Кто-то шумно распахнул дверь и проследовал прямо к моей койке. Он оказался генералом, и мне почудилось что-то смутно знакомое в его лице, но я не мог вспомнить, кто он и где я его видел.
– Как самочувствие, полковник Камбран? – спросил он громогласно, присев рядом со мной.
– Спасибо, хорошо, скоро будет совсем отлично, генерал… простите, не помню ваше имя.
– Генерал Хайрт. Ха, откуда вам помнить, наши пути в этой войне раньше не пересекались.
– Может быть… Мне показалось, что я вас уже когда-то видел.
– Наверное, вы видели кого-то похожего на меня, – генерал рассмеялся во весь голос.
– Наверное. А почему вы назвали меня полковником?
– Потому что таков был последний приказ главнокомандующего Эйгрена, ха! К тому же, вы будете теперь служить под моим началом. Я вас поздравляю, черт побери! – он дружелюбно оскалился.
– Спасибо. Постараюсь оправдать доверие командующего.
– Вот еще что, Камбран. Эйгрен просил меня кое-что вам передать.
Хайрт вытащил из-за пазухи сверток и протянул мне.
– Сразу посмотрите? Или, может быть, мне уйти?
Я подумал, что это может оказаться нечто, связанное с Машиной. Тем не менее сказал:
– Нет, генерал, оставайтесь.
Мы оба рассмеялись, когда до нас дошло, что я, полковник, сейчас указываю генералу, что ему делать. Потом я развернул сверток.
Это оказалась цепь.
Замкнутая цепочка из какого-то легкого металла, слишком большая, чтобы надеть ее на руку как браслет, и слишком маленькая, чтобы повесить на шею. Абсолютно бесполезная вещь… почему Эйгрен прислал ее мне?
– Вы знаете, что это может означать? – генерал, должно быть, заметил удивление на моем лице.
– Понятия не имею, – я покрутил цепочку в руках и отложил в сторону. – Он передавал мне что-нибудь на словах?
– Только пожелал вам удачи. "Пускай он окажется более удачливым, чем я." Вот как он сказал.
– Что ж, я ему благодарен. За все.
Мы помолчали из вежливости перед покойником.
– Завтра все войско снимается с лагеря, так что постарайтесь к тому времени твердо стоять на ногах. Здесь и без вас хватает тяжело раненых… Эх, как жаль, что мы проиграли сражение! А ведь могли, могли же! Если бы он дал мне пушки… Эх-х…

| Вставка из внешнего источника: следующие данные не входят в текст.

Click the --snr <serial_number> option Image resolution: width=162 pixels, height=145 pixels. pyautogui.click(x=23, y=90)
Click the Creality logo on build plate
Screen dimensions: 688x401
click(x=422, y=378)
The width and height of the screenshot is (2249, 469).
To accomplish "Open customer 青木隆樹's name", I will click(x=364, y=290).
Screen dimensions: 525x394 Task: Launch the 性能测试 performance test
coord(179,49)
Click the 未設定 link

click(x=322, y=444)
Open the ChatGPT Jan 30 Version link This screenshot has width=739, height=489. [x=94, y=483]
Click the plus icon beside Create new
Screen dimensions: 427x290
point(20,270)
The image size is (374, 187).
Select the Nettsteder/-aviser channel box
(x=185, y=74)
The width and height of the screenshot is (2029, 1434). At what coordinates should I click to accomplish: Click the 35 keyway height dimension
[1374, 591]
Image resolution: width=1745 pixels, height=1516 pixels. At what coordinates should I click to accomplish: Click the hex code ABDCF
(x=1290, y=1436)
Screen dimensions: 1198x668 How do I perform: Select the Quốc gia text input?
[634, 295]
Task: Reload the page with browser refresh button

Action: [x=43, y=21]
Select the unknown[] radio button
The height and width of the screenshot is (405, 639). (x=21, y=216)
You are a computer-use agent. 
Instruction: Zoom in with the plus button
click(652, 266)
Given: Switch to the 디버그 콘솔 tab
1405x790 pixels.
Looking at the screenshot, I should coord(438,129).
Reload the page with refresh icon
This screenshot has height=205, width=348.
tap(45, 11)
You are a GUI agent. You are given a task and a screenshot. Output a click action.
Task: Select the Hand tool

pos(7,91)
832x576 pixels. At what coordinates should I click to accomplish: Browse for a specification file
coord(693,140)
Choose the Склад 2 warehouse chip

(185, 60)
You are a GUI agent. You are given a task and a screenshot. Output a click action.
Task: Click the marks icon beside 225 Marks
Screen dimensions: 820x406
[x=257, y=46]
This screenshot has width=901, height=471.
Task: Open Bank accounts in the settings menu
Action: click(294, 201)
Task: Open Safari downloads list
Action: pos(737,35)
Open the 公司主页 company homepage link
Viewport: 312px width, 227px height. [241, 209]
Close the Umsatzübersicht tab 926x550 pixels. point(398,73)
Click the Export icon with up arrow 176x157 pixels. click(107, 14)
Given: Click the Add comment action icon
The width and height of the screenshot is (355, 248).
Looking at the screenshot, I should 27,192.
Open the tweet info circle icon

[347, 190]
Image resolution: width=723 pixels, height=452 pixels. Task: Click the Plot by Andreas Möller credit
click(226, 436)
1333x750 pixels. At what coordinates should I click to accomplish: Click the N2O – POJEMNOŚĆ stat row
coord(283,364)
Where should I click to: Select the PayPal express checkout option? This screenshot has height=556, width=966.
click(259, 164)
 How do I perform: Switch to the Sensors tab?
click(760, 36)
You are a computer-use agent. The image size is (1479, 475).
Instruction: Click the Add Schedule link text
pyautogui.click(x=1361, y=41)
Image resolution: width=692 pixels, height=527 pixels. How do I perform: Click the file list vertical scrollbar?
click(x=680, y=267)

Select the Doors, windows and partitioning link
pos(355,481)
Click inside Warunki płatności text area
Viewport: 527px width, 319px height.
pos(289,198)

– Десять пушек не изменили бы исход сражения, – сказал я, сам толком не понимая, почему упомянул именно десять, а не пять или дюжину.
– Это он вам так говорил, да? И почему он меня никогда не слушал! Ха, надо было ему умереть, чтобы назвать меня достойным продолжателем дела наших предков… – за этим последовал загадочный рык. – Так что постараемся, чтобы наше продолжение вышло достойным самих Индаймера и Хейвена!
– Что ж, – сказал я, – у нас есть для этого целая вечность.
Теперь удивление отразилось на лице генерала:
– Странный вы какой-то, полковник Камбран.